Once you reach the end of the data, transcribe all of it exactly.

----- RECORDS SUPPLIED

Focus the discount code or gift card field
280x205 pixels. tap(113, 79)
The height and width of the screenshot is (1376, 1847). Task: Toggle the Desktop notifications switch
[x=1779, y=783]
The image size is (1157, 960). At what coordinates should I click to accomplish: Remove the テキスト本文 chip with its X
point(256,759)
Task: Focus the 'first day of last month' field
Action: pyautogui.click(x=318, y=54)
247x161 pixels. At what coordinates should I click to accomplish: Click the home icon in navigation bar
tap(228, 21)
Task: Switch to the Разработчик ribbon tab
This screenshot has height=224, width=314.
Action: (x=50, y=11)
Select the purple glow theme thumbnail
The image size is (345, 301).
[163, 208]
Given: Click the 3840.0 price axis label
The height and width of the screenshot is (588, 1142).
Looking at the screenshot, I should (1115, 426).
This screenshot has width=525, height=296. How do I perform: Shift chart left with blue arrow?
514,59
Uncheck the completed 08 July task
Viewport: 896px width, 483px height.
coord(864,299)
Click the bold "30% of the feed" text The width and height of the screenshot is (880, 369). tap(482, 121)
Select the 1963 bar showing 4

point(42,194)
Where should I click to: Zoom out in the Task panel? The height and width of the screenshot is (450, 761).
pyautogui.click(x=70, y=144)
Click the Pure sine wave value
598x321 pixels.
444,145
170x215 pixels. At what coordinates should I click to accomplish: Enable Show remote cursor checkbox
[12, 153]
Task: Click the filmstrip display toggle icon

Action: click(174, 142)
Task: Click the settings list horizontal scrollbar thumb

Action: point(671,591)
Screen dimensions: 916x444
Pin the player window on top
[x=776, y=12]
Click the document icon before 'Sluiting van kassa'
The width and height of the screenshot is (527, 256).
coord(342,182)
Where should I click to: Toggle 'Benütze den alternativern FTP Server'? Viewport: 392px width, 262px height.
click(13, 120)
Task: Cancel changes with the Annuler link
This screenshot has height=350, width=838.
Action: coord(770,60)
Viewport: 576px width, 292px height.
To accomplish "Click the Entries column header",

----------

OUTPUT FOR THIS EXERCISE:
Focus the discount code or gift card field
280x205 pixels. tap(113, 79)
The height and width of the screenshot is (1376, 1847). Task: Toggle the Desktop notifications switch
[x=1779, y=783]
The image size is (1157, 960). At what coordinates should I click to accomplish: Remove the テキスト本文 chip with its X
point(256,759)
Task: Focus the 'first day of last month' field
Action: pyautogui.click(x=318, y=54)
247x161 pixels. At what coordinates should I click to accomplish: Click the home icon in navigation bar
tap(228, 21)
Task: Switch to the Разработчик ribbon tab
This screenshot has height=224, width=314.
Action: (x=50, y=11)
Select the purple glow theme thumbnail
The image size is (345, 301).
[163, 208]
Given: Click the 3840.0 price axis label
The height and width of the screenshot is (588, 1142).
Looking at the screenshot, I should (1115, 426).
This screenshot has width=525, height=296. How do I perform: Shift chart left with blue arrow?
514,59
Uncheck the completed 08 July task
Viewport: 896px width, 483px height.
coord(864,299)
Click the bold "30% of the feed" text The width and height of the screenshot is (880, 369). tap(482, 121)
Select the 1963 bar showing 4

point(42,194)
Where should I click to: Zoom out in the Task panel? The height and width of the screenshot is (450, 761).
pyautogui.click(x=70, y=144)
Click the Pure sine wave value
598x321 pixels.
444,145
170x215 pixels. At what coordinates should I click to accomplish: Enable Show remote cursor checkbox
[12, 153]
Task: Click the filmstrip display toggle icon

Action: click(174, 142)
Task: Click the settings list horizontal scrollbar thumb

Action: point(671,591)
Screen dimensions: 916x444
Pin the player window on top
[x=776, y=12]
Click the document icon before 'Sluiting van kassa'
The width and height of the screenshot is (527, 256).
coord(342,182)
Where should I click to: Toggle 'Benütze den alternativern FTP Server'? Viewport: 392px width, 262px height.
click(13, 120)
Task: Cancel changes with the Annuler link
This screenshot has height=350, width=838.
Action: coord(770,60)
Viewport: 576px width, 292px height.
To accomplish "Click the Entries column header",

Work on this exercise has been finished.